I love potato salad. Not a great thing for someone who is still losing weight, but I made some last night. It was OK. Not great, but OK. We didn’t have all the ingredients to make a great potato salad.
We like a “baked potato salad.” No, the potatoes aren’t baked, but it has all the stuff in it that you’d find on a “loaded” baked potato (or jacket potato, for all of our loyal UK readers). A baked potato salad usually uses the round, red potatoes. (If you get the baby ones, just slice them, but if they are the slightly larger red potatoes, half each potato and then slice, and whatever you do, don’t peel them!) Red potatoes are waxy and make a better potato salad than mealy potatoes (such as russet potatoes). If you don’t know if your potatoes are waxy or mealy, put them in a bowl of salt water. If they sink, they’re mealy and not good for potato salad. If they float, you’re good to go.

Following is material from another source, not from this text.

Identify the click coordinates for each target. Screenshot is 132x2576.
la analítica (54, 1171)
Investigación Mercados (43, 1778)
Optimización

So, after you boil the potatoes, for a baked potato salad you’d add crumbled bacon, mayo, sour cream, chives, salt and pepper, shredded cheddar cheese, and dill weed. Well, we had no chives or bacon, and I didn’t want to use up the cheddar cheese if this wasn’t going to be a “proper” baked potato salad. I cooked two patties of “bulk” sausage (country sausage) and crumbled it to substitute for the bacon. And in the absence of chives, I rehydrated some dehydrated onion and threw those in (some people use fineley chopped scallions instead of chives), and we did have the dill weed and, of course, salt and pepper. I threw in a few hard-cooked eggs for the heck of it, although we usually wouldn’t put that in a baked potato salad (if you put chopped hard-cooked eggs on your baked potatoes as a course of habit, then go for it).
There’s a joke in my family that it’s impossible to make just a little potato salad. Every time my mom made some, we had potato salad for weeks. (This theme was the subject of a Happy Days episode once, as I recall. Mrs. Cunningham had made potato salad for Mr. C.’s company picnic, and there was so much of it, she had it stored all over the house, even in the bathtub.) I think I’ve worked it out. Use the round red potatoes–the slightly larger ones, not the new potatoes–and figure one potato per person. This came out just about right. I cooked eight potatoes for the eight of us, and we had only a tiny bit left over.
And that’s a good thing: if there was a big bowl of potato salad left in the house, I’d gain back every one of the 42 pounds I’ve lost over the past several months. And we wouldn’t want that to happen.